Convert gram/centimeter/second to pound/foot/hour [lb/(ft*h)] Online | Free viscosity-dynamic Converter

Gram per Centimeter per Second [g/(cm·s)]

Gram per centimeter per second, symbolized as g/(cm·s), is a unit of dynamic viscosity in the centimeter-gram-second (CGS) system. Dynamic viscosity measures a fluid’s internal resistance to flow when a force is applied. In this unit, it represents the force, in grams, required to move a layer of fluid one centimeter thick over an area of one square centimeter at a velocity of one centimeter per second. High values of g/(cm·s) indicate thicker, more viscous fluids, like honey or heavy oils, while lower values correspond to thinner fluids, such as water or light oils. This unit is commonly used in laboratory measurements, fluid mechanics studies, and chemical engineering processes, particularly when precise small-scale viscosity measurements are needed. Although the SI unit of dynamic viscosity is the Pascal-second (Pa·s), g/(cm·s) remains relevant in CGS-based calculations and historical data. Understanding viscosity in g/(cm·s) helps scientists and engineers design equipment, predict fluid behavior, and ensure efficient operation in pipelines, lubricants, and industrial fluid systems.
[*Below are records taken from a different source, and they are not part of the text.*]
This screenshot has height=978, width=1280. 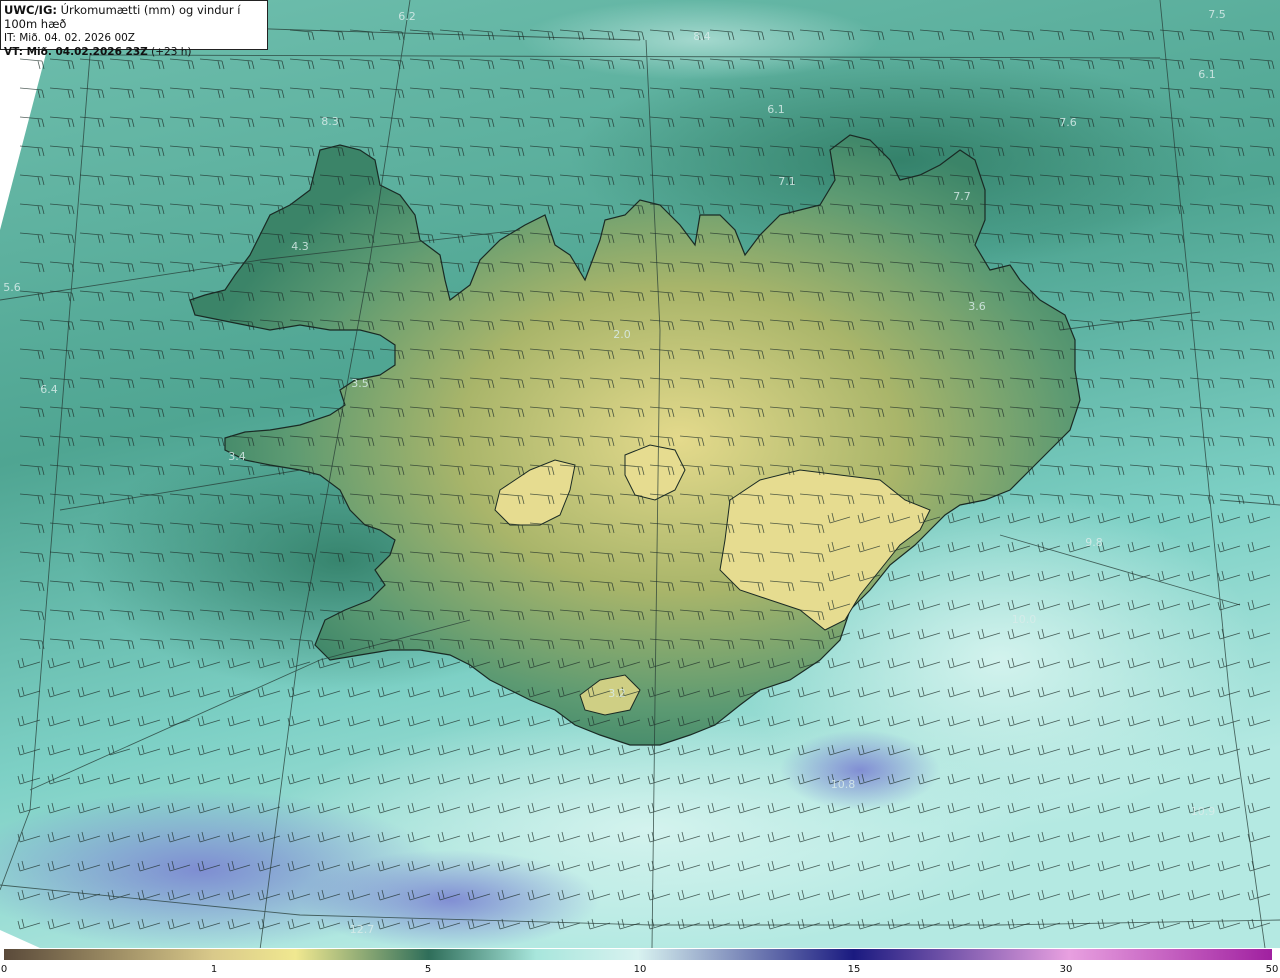 What do you see at coordinates (1066, 970) in the screenshot?
I see `colorbar-tick: 30` at bounding box center [1066, 970].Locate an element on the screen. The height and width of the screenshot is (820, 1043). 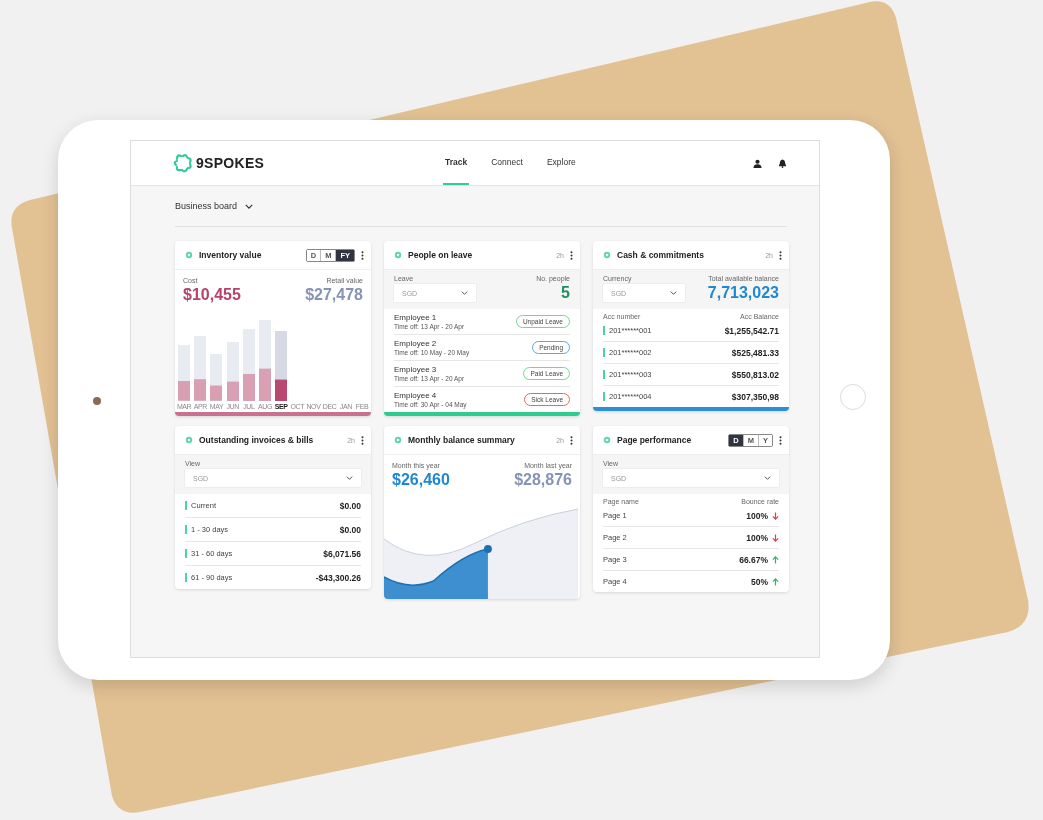
employee-name: Employee 2 is located at coordinates (416, 344).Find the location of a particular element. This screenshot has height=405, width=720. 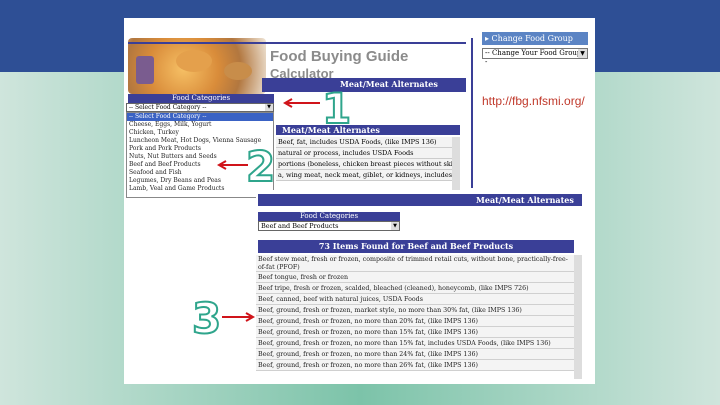

step-number-2: 2 is located at coordinates (260, 166).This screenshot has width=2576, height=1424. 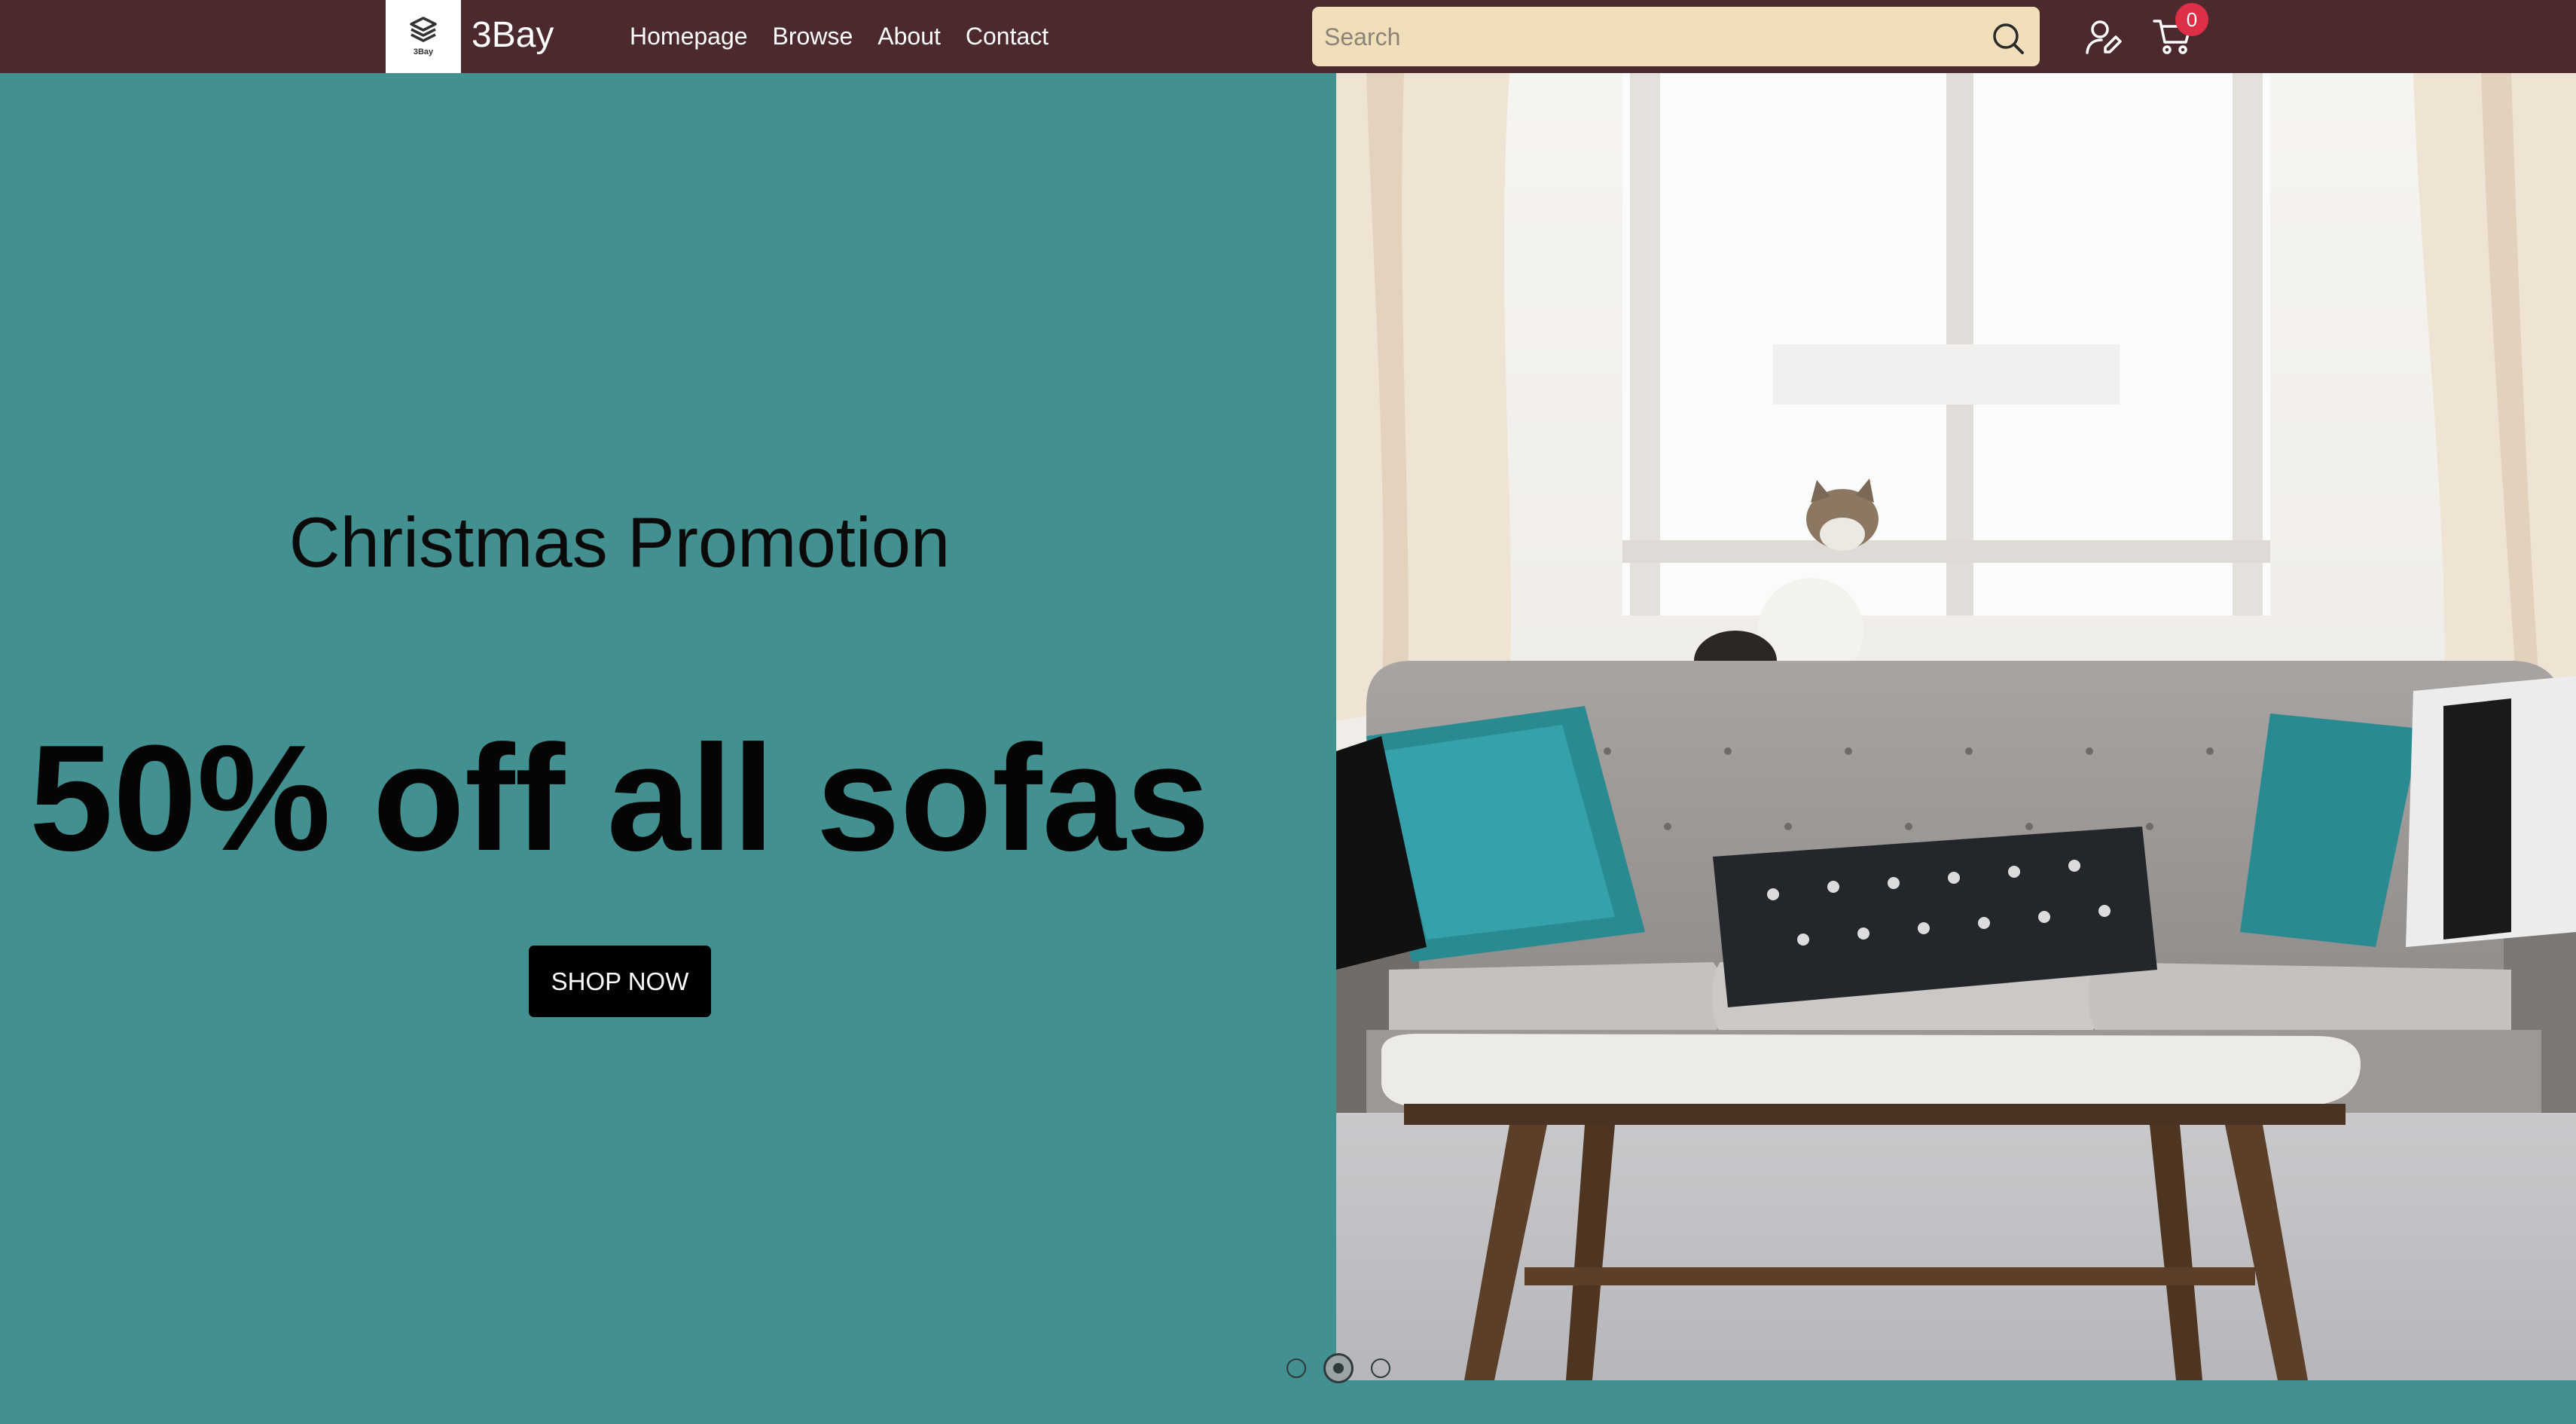 I want to click on nav-link-browse: Browse, so click(x=813, y=36).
Pound per Foot per Hour [lb/(ft·h)]

Pound per foot per hour, symbolized as lb/(ft·h), is a unit commonly used in engineering and industrial applications to measure mass flow rate per unit length over time. It quantifies how many pounds of a substance, such as a liquid, solid, or gas, pass along a one-foot section in one hour. This unit is particularly useful in processes like heat transfer, fluid transport, and material handling, where understanding the distribution of mass along a pipeline, conveyor, or channel is critical. High lb/(ft·h) values indicate a larger quantity of material moving per hour per foot, while lower values represent slower or smaller mass flow. Although SI units like kilograms per meter per second (kg/(m·s)) are preferred in international applications, lb/(ft·h) remains widely used in the United States and industries relying on Imperial measurements. Using this unit helps engineers design efficient piping systems, monitor industrial processes, calculate loading rates, and ensure safe and effective material transport. It provides a practical way to quantify mass flow in systems where length and time are critical factors.